— EXERCISE —
Which of the lines below include "computer"? Each one should be copied out.

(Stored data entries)
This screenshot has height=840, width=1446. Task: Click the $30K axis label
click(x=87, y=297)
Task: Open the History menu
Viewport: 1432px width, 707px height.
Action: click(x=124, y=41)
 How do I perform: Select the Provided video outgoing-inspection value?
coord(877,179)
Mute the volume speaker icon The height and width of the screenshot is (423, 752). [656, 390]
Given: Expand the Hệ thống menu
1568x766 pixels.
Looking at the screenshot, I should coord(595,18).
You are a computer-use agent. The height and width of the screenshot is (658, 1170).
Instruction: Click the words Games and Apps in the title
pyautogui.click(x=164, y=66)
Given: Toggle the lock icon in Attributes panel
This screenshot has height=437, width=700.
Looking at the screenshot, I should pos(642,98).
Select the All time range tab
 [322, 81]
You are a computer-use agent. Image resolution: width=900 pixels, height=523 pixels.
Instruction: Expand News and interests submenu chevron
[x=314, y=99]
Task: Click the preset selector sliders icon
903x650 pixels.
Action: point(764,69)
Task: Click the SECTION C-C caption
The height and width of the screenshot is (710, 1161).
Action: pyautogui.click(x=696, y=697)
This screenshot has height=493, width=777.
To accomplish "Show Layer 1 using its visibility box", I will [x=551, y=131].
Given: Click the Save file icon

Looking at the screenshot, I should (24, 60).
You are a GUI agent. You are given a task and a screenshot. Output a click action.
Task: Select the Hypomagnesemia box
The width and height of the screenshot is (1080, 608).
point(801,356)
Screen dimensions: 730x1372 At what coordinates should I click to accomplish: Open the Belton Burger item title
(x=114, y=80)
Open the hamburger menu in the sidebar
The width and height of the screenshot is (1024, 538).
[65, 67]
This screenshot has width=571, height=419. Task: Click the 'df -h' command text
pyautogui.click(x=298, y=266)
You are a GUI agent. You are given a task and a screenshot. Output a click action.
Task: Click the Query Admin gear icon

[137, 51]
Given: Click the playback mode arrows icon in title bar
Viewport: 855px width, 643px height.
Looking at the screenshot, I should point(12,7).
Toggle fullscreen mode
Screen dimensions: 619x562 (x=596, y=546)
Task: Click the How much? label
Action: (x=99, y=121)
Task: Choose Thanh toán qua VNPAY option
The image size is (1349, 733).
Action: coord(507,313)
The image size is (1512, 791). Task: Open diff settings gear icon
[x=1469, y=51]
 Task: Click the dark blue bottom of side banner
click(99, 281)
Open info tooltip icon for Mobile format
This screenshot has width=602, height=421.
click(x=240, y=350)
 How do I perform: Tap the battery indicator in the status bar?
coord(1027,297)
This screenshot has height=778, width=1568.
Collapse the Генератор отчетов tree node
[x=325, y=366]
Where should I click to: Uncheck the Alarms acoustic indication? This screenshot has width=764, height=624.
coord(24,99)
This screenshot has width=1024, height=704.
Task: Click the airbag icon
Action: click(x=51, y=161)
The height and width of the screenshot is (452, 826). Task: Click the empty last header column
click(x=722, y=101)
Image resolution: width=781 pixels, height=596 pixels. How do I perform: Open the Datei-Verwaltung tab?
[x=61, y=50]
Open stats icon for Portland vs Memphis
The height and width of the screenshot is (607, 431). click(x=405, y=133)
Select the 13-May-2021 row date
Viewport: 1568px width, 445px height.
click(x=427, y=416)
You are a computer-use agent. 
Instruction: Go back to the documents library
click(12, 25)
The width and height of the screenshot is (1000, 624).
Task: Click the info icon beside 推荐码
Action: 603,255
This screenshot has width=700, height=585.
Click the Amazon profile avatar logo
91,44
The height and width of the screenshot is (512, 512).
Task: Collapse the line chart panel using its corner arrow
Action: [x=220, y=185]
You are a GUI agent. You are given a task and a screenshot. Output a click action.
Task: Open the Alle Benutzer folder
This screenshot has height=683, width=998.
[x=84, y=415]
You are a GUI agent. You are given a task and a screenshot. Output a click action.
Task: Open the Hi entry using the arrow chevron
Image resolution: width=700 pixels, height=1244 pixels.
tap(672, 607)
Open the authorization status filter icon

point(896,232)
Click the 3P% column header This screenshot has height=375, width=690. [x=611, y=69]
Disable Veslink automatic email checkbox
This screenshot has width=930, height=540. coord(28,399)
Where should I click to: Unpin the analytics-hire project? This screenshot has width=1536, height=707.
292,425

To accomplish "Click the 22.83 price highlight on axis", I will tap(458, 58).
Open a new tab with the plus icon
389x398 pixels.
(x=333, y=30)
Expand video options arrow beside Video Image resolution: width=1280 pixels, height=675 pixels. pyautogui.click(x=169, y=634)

— FINISHED EXERCISE —
You are a computer-use agent. The height and width of the screenshot is (658, 1170).
You are a computer-use agent. Image resolution: width=900 pixels, height=523 pixels.
You are a computer-use agent. 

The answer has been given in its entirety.